- Ты всегда мне завидовала, всегда! - истерично кричала одна.
Вторая посылала ее подальше гулким матом, замахивалась большой поварешкой, гнала с кухни.
- Что ты меня отсюда гонишь? Что гонишь? Это и моя кухня, в конце концов! Вон мой стол! Вон моя плита!
Газовые плиты стояли напротив друг друга. И над каждой был смонтирован индивидуальный счетчик. И свет в комнатах был поделен. Правильная коммунальная квартира, когда у каждого -- свой счетчик на все. Правда, совсем на все не выходит, поэтому на холодную. воду стоял общий. Плату за воду делило уже предприятие, ту воду подающее в дом. По головам делило. Вот тепло делят по площадям -- кто сколько занимает, тот столько и платит. А воду или вот еще вывозку мусора -- по головам, по регистрации.
- Да? Твоё тут? Да ты своего мужа так ведь и не прописала! А он постоянно моется в нашем душе!
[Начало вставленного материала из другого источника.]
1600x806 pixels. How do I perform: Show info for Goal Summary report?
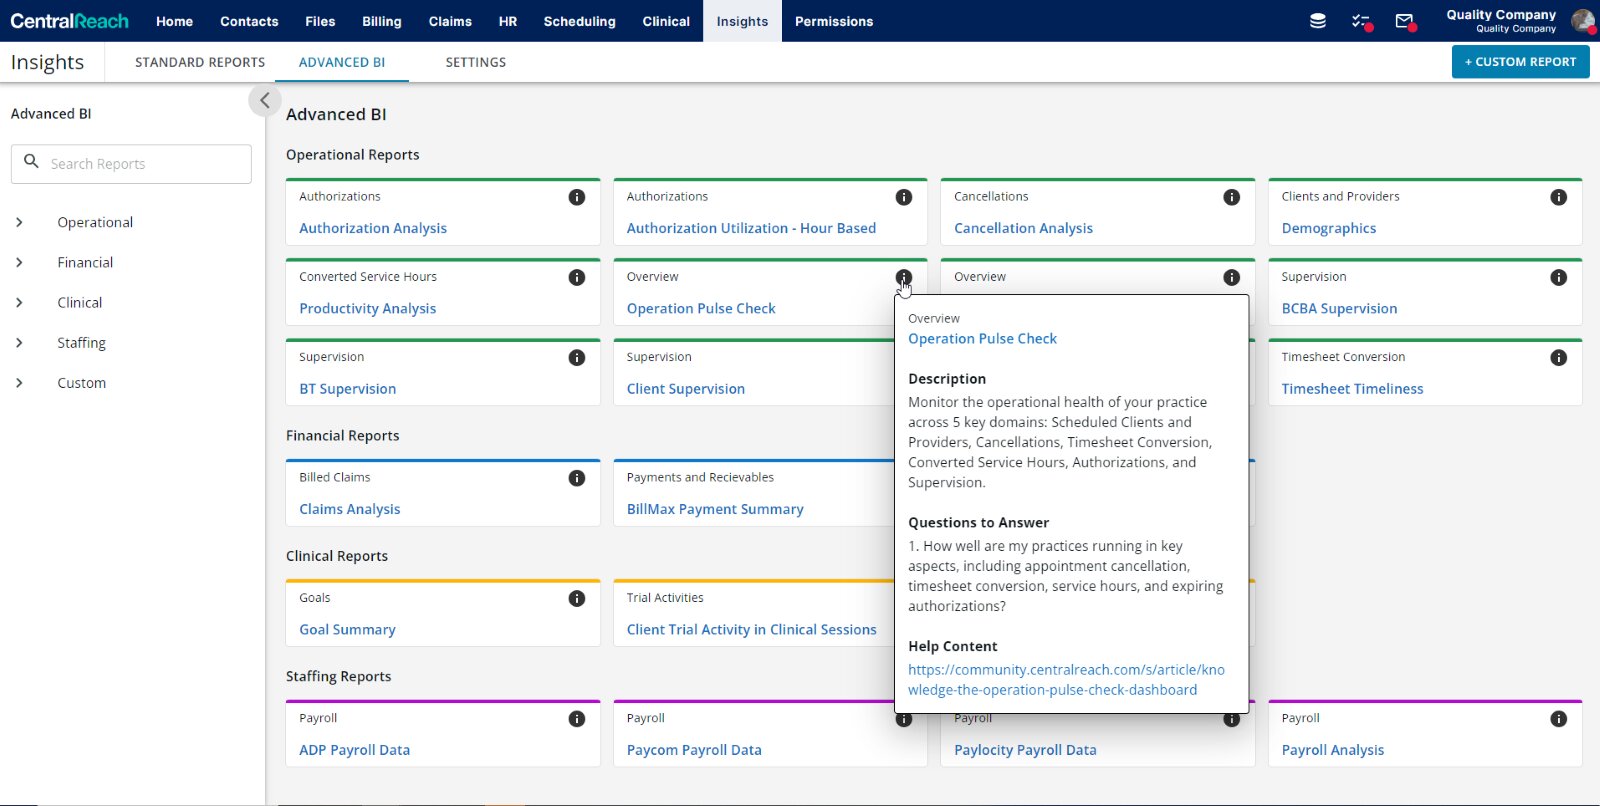[x=576, y=598]
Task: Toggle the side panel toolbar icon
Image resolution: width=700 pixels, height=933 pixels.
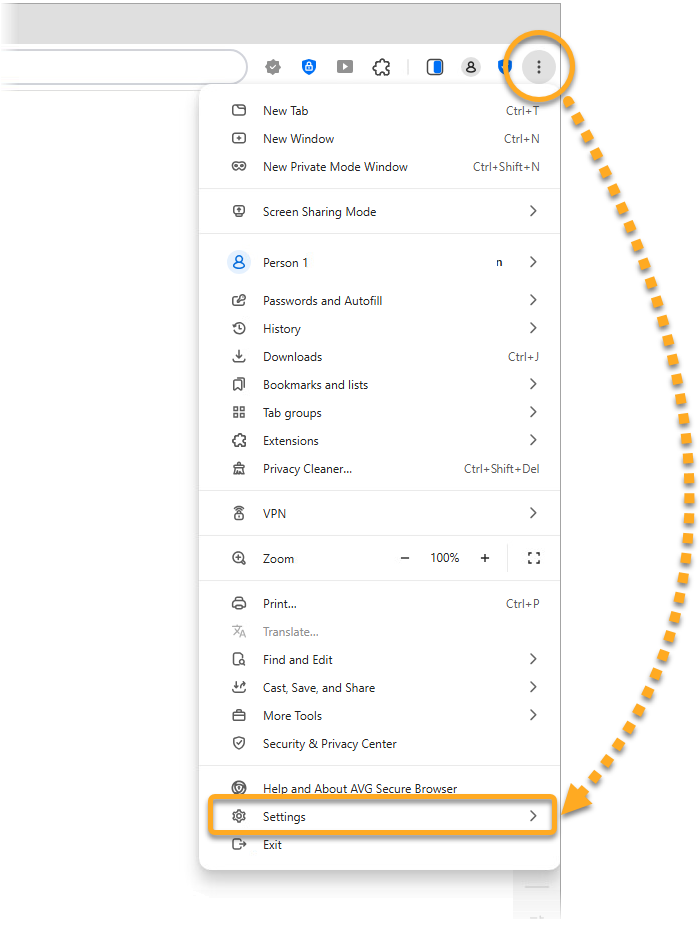Action: point(435,67)
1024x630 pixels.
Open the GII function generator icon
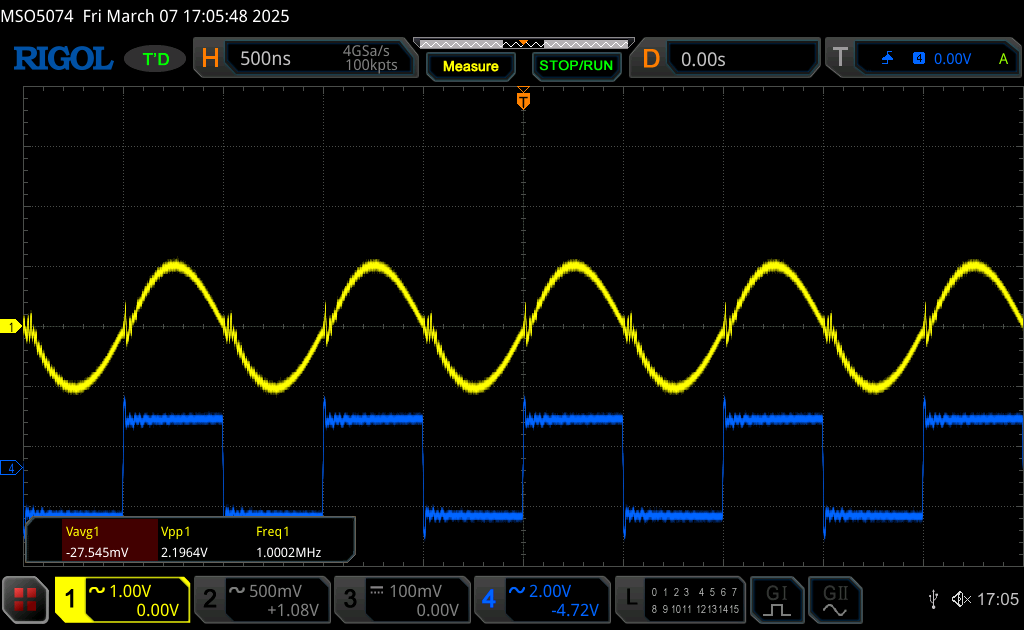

И вода на него, получается, пишется на всех. И вывоз мусора тоже!
- Да ты крохоборка какая-то! Там же копейки! Зато я купила освежитель в туалет!
- Я крохоборка? Да это ты -- экономная слишком! Самый дешевый купила? От него разит страшнее, чем от натурального говна!
- А твои волосы в раковине...
- А твой зато курит на лестничной площадке! А лампочку так ни разу и не ввернул!
- А ты...
- Ма-ам, ну, мам! - звонко перекрикивает обеих пятилетний ребенок. - Я есть хочу!
И тут негромко щелкает замок в двери той комнаты, что посередине.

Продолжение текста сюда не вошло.